▸ **Exercise directions**
Ignoring pictures, transcribe exactly the lines between the one containing "Given: Open the job board dropdown" and the end of the material, both included.

▸ **Data for this task**
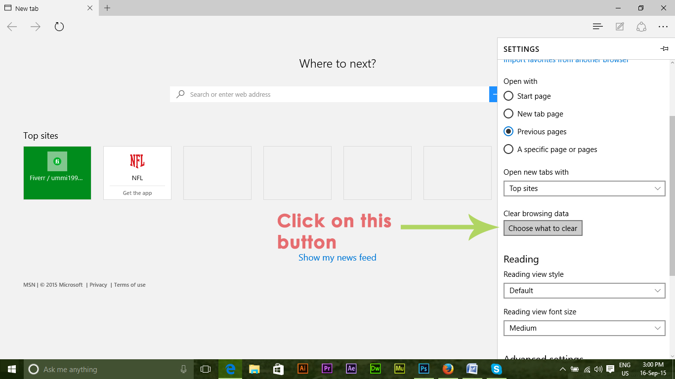Open the More actions ellipsis menu
Image resolution: width=675 pixels, height=379 pixels.
click(x=663, y=26)
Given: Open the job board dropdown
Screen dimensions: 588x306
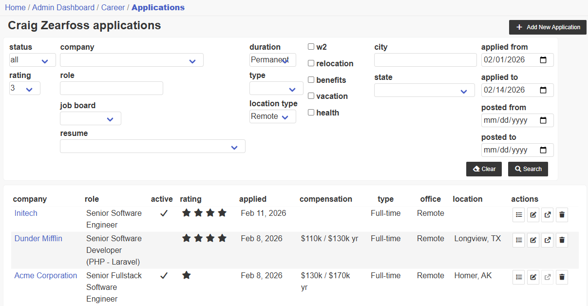Looking at the screenshot, I should click(x=90, y=118).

▸ **Written answer**
Given: Open the job board dropdown
Screen dimensions: 588x306
Looking at the screenshot, I should click(x=90, y=118).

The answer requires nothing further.